Start of Block

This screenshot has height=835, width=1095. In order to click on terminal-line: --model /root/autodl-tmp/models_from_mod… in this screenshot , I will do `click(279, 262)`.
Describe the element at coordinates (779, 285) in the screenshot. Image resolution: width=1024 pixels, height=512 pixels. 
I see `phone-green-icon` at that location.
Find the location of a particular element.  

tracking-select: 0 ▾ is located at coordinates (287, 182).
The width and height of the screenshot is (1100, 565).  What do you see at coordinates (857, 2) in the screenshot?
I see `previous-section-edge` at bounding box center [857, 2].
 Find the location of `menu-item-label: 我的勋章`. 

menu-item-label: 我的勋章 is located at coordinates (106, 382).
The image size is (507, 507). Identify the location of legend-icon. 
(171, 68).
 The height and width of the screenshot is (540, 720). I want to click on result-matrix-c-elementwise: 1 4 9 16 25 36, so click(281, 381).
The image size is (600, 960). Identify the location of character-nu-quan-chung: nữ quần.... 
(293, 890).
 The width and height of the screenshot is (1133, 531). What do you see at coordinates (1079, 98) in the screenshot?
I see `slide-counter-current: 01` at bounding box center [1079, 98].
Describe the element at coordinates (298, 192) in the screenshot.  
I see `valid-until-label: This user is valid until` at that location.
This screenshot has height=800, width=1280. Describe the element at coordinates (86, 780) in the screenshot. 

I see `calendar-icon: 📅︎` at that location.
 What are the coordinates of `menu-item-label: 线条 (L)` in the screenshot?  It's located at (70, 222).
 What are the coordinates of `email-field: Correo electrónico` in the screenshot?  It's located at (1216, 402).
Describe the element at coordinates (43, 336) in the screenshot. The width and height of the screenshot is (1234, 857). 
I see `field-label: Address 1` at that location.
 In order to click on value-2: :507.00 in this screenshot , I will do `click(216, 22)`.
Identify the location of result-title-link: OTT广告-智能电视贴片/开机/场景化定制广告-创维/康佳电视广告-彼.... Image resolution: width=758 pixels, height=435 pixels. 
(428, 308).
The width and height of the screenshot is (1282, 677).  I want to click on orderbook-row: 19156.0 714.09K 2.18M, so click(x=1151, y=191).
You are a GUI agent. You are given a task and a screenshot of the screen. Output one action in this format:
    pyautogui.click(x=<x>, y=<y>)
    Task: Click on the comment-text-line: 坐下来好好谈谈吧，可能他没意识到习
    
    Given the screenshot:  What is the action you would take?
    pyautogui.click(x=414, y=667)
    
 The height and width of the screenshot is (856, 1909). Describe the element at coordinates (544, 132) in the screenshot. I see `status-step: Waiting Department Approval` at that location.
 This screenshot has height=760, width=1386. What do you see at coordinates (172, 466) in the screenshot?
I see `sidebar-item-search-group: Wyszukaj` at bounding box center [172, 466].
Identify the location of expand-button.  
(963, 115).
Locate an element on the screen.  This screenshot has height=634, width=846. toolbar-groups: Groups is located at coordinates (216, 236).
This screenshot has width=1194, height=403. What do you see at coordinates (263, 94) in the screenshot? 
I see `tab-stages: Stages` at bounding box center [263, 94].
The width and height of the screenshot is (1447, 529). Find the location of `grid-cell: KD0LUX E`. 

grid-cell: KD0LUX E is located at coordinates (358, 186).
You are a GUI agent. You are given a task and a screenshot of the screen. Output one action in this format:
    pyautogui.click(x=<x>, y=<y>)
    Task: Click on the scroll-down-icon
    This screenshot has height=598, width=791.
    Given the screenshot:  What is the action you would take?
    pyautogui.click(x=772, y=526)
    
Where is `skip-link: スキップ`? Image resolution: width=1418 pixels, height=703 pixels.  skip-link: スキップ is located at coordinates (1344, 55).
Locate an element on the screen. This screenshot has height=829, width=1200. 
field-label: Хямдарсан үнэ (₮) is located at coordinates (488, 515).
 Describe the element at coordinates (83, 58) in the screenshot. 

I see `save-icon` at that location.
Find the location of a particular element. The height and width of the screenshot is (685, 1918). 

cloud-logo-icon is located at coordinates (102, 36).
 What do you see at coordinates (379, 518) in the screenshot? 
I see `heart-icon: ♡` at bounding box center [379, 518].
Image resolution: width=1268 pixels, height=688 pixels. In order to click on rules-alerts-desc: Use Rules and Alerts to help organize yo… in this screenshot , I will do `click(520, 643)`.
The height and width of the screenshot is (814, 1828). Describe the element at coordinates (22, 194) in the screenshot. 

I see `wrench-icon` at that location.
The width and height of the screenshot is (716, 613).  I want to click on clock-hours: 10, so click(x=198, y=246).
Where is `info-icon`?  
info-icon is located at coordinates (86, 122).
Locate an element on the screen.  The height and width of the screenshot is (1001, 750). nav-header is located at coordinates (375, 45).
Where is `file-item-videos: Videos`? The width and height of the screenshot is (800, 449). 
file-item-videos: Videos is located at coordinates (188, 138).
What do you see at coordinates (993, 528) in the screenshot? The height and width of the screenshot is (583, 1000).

End of Block

**JOB:**
Copy all of the records above word for word.

**OUTPUT BELOW:**
This screenshot has height=835, width=1095. In order to click on terminal-line: --model /root/autodl-tmp/models_from_mod… in this screenshot , I will do `click(279, 262)`.
Describe the element at coordinates (779, 285) in the screenshot. Image resolution: width=1024 pixels, height=512 pixels. 
I see `phone-green-icon` at that location.
Find the location of a particular element.  

tracking-select: 0 ▾ is located at coordinates (287, 182).
The width and height of the screenshot is (1100, 565).  What do you see at coordinates (857, 2) in the screenshot?
I see `previous-section-edge` at bounding box center [857, 2].
 Find the location of `menu-item-label: 我的勋章`. 

menu-item-label: 我的勋章 is located at coordinates (106, 382).
The image size is (507, 507). Identify the location of legend-icon. 
(171, 68).
 The height and width of the screenshot is (540, 720). I want to click on result-matrix-c-elementwise: 1 4 9 16 25 36, so click(281, 381).
The image size is (600, 960). Identify the location of character-nu-quan-chung: nữ quần.... 
(293, 890).
 The width and height of the screenshot is (1133, 531). What do you see at coordinates (1079, 98) in the screenshot?
I see `slide-counter-current: 01` at bounding box center [1079, 98].
Describe the element at coordinates (298, 192) in the screenshot.  
I see `valid-until-label: This user is valid until` at that location.
This screenshot has height=800, width=1280. Describe the element at coordinates (86, 780) in the screenshot. 

I see `calendar-icon: 📅︎` at that location.
 What are the coordinates of `menu-item-label: 线条 (L)` in the screenshot?  It's located at (70, 222).
 What are the coordinates of `email-field: Correo electrónico` in the screenshot?  It's located at (1216, 402).
Describe the element at coordinates (43, 336) in the screenshot. The width and height of the screenshot is (1234, 857). 
I see `field-label: Address 1` at that location.
 In order to click on value-2: :507.00 in this screenshot , I will do `click(216, 22)`.
Identify the location of result-title-link: OTT广告-智能电视贴片/开机/场景化定制广告-创维/康佳电视广告-彼.... Image resolution: width=758 pixels, height=435 pixels. 
(428, 308).
The width and height of the screenshot is (1282, 677).  I want to click on orderbook-row: 19156.0 714.09K 2.18M, so click(x=1151, y=191).
You are a GUI agent. You are given a task and a screenshot of the screen. Output one action in this format:
    pyautogui.click(x=<x>, y=<y>)
    Task: Click on the comment-text-line: 坐下来好好谈谈吧，可能他没意识到习
    
    Given the screenshot:  What is the action you would take?
    pyautogui.click(x=414, y=667)
    
 The height and width of the screenshot is (856, 1909). Describe the element at coordinates (544, 132) in the screenshot. I see `status-step: Waiting Department Approval` at that location.
 This screenshot has height=760, width=1386. What do you see at coordinates (172, 466) in the screenshot?
I see `sidebar-item-search-group: Wyszukaj` at bounding box center [172, 466].
Identify the location of expand-button.  
(963, 115).
Locate an element on the screen.  This screenshot has height=634, width=846. toolbar-groups: Groups is located at coordinates (216, 236).
This screenshot has width=1194, height=403. What do you see at coordinates (263, 94) in the screenshot? 
I see `tab-stages: Stages` at bounding box center [263, 94].
The width and height of the screenshot is (1447, 529). Find the location of `grid-cell: KD0LUX E`. 

grid-cell: KD0LUX E is located at coordinates (358, 186).
You are a GUI agent. You are given a task and a screenshot of the screen. Output one action in this format:
    pyautogui.click(x=<x>, y=<y>)
    Task: Click on the scroll-down-icon
    This screenshot has height=598, width=791.
    Given the screenshot:  What is the action you would take?
    pyautogui.click(x=772, y=526)
    
Where is `skip-link: スキップ`? Image resolution: width=1418 pixels, height=703 pixels.  skip-link: スキップ is located at coordinates (1344, 55).
Locate an element on the screen. This screenshot has height=829, width=1200. 
field-label: Хямдарсан үнэ (₮) is located at coordinates (488, 515).
 Describe the element at coordinates (83, 58) in the screenshot. 

I see `save-icon` at that location.
Find the location of a particular element. The height and width of the screenshot is (685, 1918). 

cloud-logo-icon is located at coordinates (102, 36).
 What do you see at coordinates (379, 518) in the screenshot? 
I see `heart-icon: ♡` at bounding box center [379, 518].
Image resolution: width=1268 pixels, height=688 pixels. In order to click on rules-alerts-desc: Use Rules and Alerts to help organize yo… in this screenshot , I will do `click(520, 643)`.
The height and width of the screenshot is (814, 1828). Describe the element at coordinates (22, 194) in the screenshot. 

I see `wrench-icon` at that location.
The width and height of the screenshot is (716, 613).  I want to click on clock-hours: 10, so click(x=198, y=246).
Where is `info-icon`?  
info-icon is located at coordinates (86, 122).
Locate an element on the screen.  The height and width of the screenshot is (1001, 750). nav-header is located at coordinates (375, 45).
Where is `file-item-videos: Videos`? The width and height of the screenshot is (800, 449). 
file-item-videos: Videos is located at coordinates (188, 138).
What do you see at coordinates (993, 528) in the screenshot? The height and width of the screenshot is (583, 1000).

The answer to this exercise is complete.